Job has demanded an audience with God (Job 9:34-35; 13:3, 20-27; 23:3-7) and the opportunity to present his case to God. But Elihu says this is foolish thinking, for if we were given an audience he would be silent before God.
This is exactly what Job found to be the case when God gave him the opportunity to speak. He realised then that he had been in serious error in thinking he could open his mouth before God. The Lord gave him exactly what he asked for, and he had to bury his face in his shame. We have a way in our self-confidence of failing to understand in advance what it means to come before God. We think more of ourselves than we ought to think and make foolish evaluations so that we see ourselves as sharper than we are, more righteous than we are, and altogether more of a match for God than we are. The only proper response, when we realise how impulsively we have spoken, is to humble ourselves in dust and ashes with Job.

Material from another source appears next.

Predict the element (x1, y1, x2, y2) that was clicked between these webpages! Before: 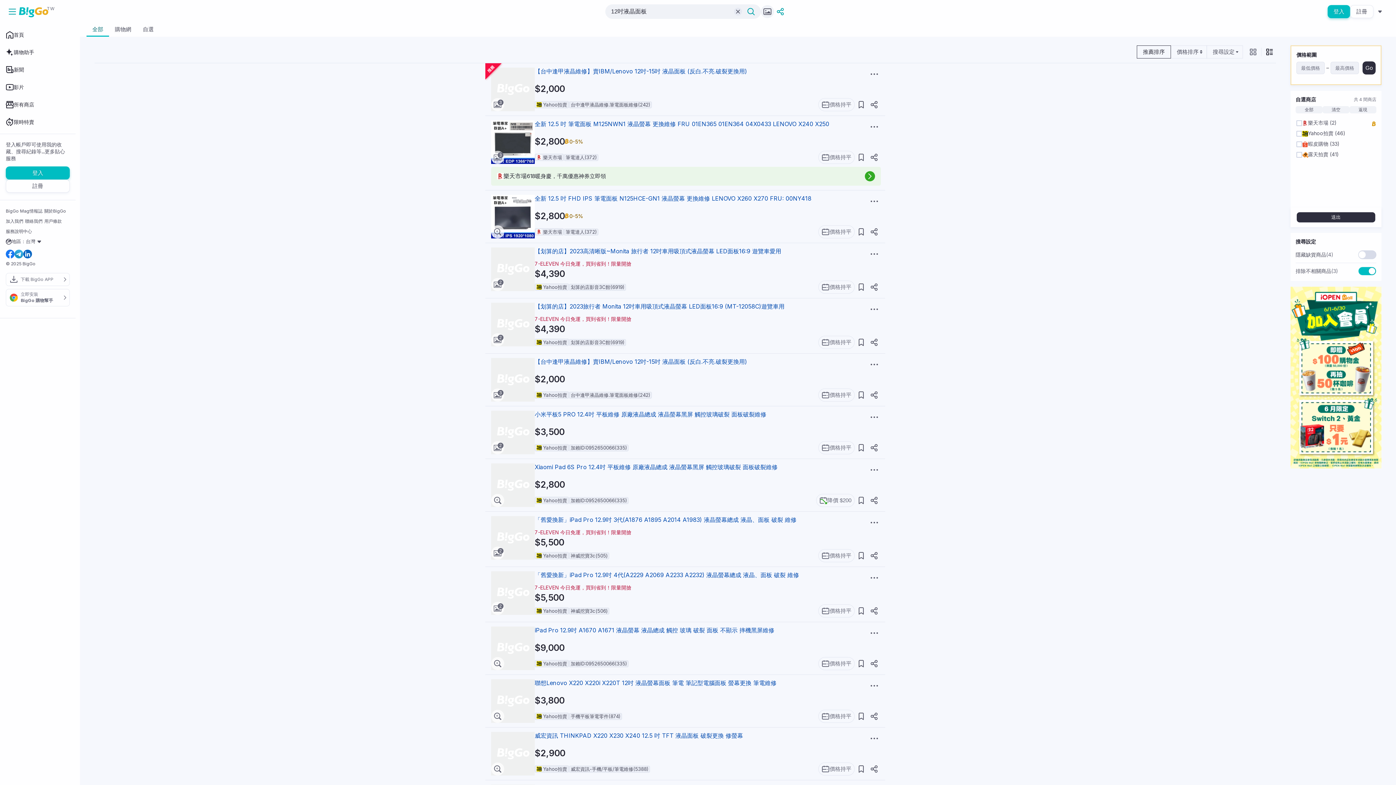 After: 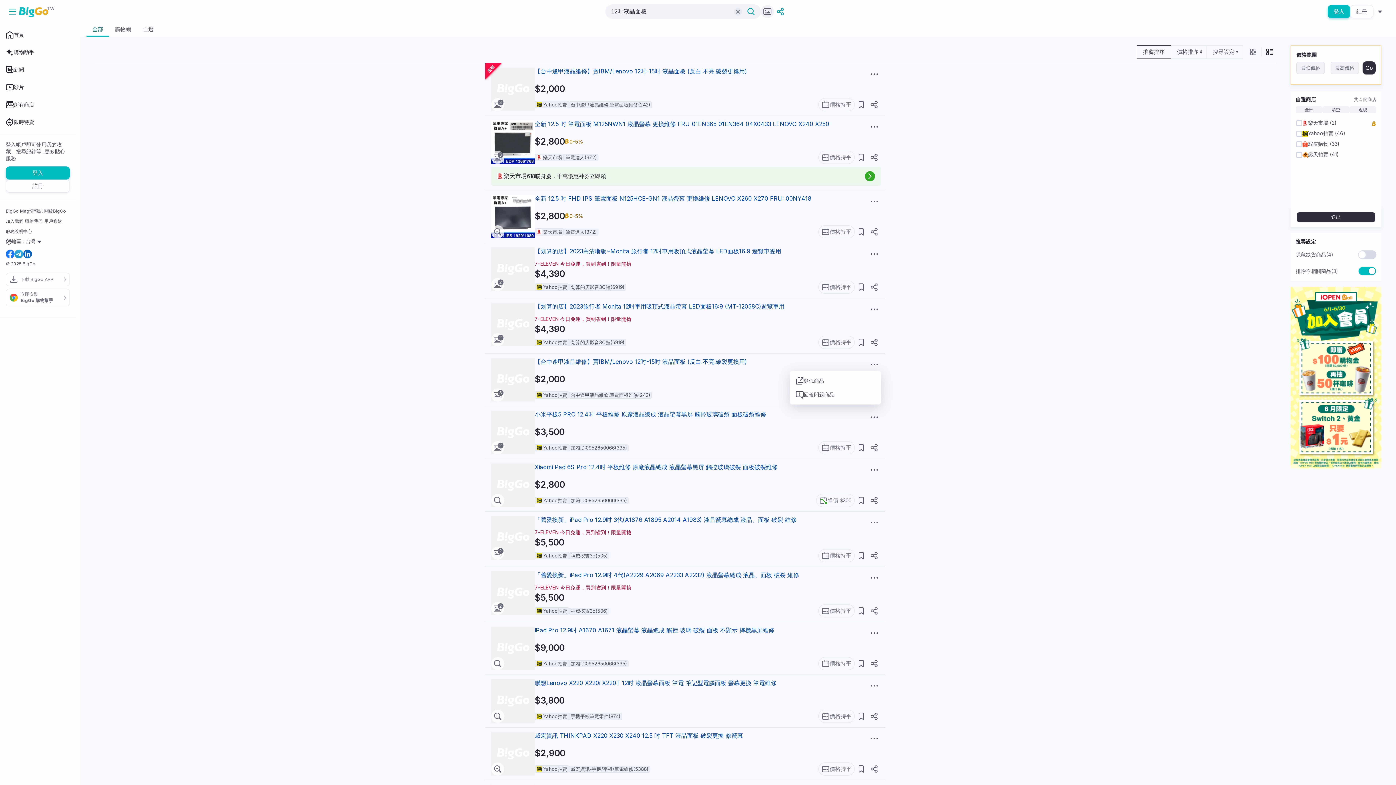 Action: bbox: (868, 358, 881, 371)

If any man attempts this in all seriousness, they are in danger of being swallowed up. All their imagined importance in projecting themselves into such a situation would evaporate as the true nature of the difference between them reasserted itself and they would find they had placed themselves in an interview with the Almighty which they were totally and utterly unready for. Their own presumption would swallow them up. The only right attitude of the man of God is to come with the utmost reverence to God so that whatever the circumstances we must confess that we are unfit to be in his presence. Part of Job understands this, for he has said, ‘If I called and He answered me, I would not believe that He was listening to my voice’ (Job 9:16), nevertheless he has still demanded such an audience with God and asked him to temporarily hide his glory that such an interview might go ahead.